> Vorgegebener Text
Also gab es bisher kein negatives Feedback aus deinem direkten Umfeld, für deine doch sehr ehrlichen und persönlichen Lyrics?

Nicht wirklich. Der Großteil respektiert das und findet es auch sehr mutig, dass ich so persönliche Sachen anspreche. Ich wüsste jetzt nicht, dass sich irgendjemand darüber schon mal beschwert hat. Meistens wird mir Respekt und Mut entgegen gebracht. Am Ende des Tages ist es ja auch eh meine Musik, dann müssen die da halt durch.

Waren diese ganzen negativen Erfahrungen die du gemacht hast, der ausschlaggebende Grund mit dem Rappen anzufangen?

Weiß ich nicht genau. Das ist auf jeden Fall der ausschlaggebende Grund um die Musik zu machen, die ich jetzt mache. Ich hatte nie den Drang dazu lustige oder gute Laune Musik zu machen. Das ist einfach nicht meine Vorstellung von Musik. Das heißt aber nicht, dass ich jeden verabscheue der fröhliche Musik macht. Es ist ja auch gut, dass es solche Leute gibt. Ich persönlich könnte das aber niemals machen. Ich muss den Song fühlen wenn ich ihn schreibe und mache. Klar, ich könnte mich auch positiv und gut fühlen und dann eben so einen Song machen, aber irgendwie kann ich das nicht so gut wie deepe Songs. Deswegen war es auch von Anfang an so, dass ich sehr emotionale und deepe Songs mache, anstatt Spaß-Songs.

> Extrahierte Daten
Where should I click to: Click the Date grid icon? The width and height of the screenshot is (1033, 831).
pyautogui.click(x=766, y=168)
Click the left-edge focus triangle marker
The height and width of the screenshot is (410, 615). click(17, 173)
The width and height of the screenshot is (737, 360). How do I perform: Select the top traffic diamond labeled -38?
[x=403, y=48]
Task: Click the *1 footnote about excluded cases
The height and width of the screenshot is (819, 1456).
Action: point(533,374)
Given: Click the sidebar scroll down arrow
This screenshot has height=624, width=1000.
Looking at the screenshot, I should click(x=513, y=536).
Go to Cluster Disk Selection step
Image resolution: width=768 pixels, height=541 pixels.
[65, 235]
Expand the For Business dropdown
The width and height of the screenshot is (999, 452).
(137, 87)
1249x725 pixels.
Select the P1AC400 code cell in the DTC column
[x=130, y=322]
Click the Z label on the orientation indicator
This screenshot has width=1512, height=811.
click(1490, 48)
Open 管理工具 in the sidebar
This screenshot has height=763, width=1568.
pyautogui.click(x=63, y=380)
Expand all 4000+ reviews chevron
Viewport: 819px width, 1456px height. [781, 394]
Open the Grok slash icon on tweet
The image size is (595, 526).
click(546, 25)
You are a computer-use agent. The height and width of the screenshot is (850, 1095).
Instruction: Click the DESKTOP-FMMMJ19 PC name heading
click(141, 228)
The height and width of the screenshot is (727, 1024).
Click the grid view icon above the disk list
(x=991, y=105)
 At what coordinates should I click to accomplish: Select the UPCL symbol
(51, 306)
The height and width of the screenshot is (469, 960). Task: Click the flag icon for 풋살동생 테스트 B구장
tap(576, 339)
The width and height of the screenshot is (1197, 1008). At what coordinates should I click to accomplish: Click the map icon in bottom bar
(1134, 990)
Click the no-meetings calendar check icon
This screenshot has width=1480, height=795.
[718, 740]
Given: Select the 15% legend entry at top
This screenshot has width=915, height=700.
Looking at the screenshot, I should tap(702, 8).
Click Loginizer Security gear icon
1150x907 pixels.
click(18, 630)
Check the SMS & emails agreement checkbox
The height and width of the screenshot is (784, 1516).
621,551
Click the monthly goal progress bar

> Aufgabe
Beantworte die folgenden Fragen zum Interview:
1. Was wird der befragten Person für ihre persönlichen Lyrics meistens entgegengebracht?
2. Zu welcher Art von Musik hatte sie nie den Drang?
3. Was muss sie mit einem Song tun, wenn sie ihn schreibt und macht?

> Antwort
1. Respekt und Mut.
2. Zu lustiger oder gute Laune Musik.
3. Sie muss den Song fühlen.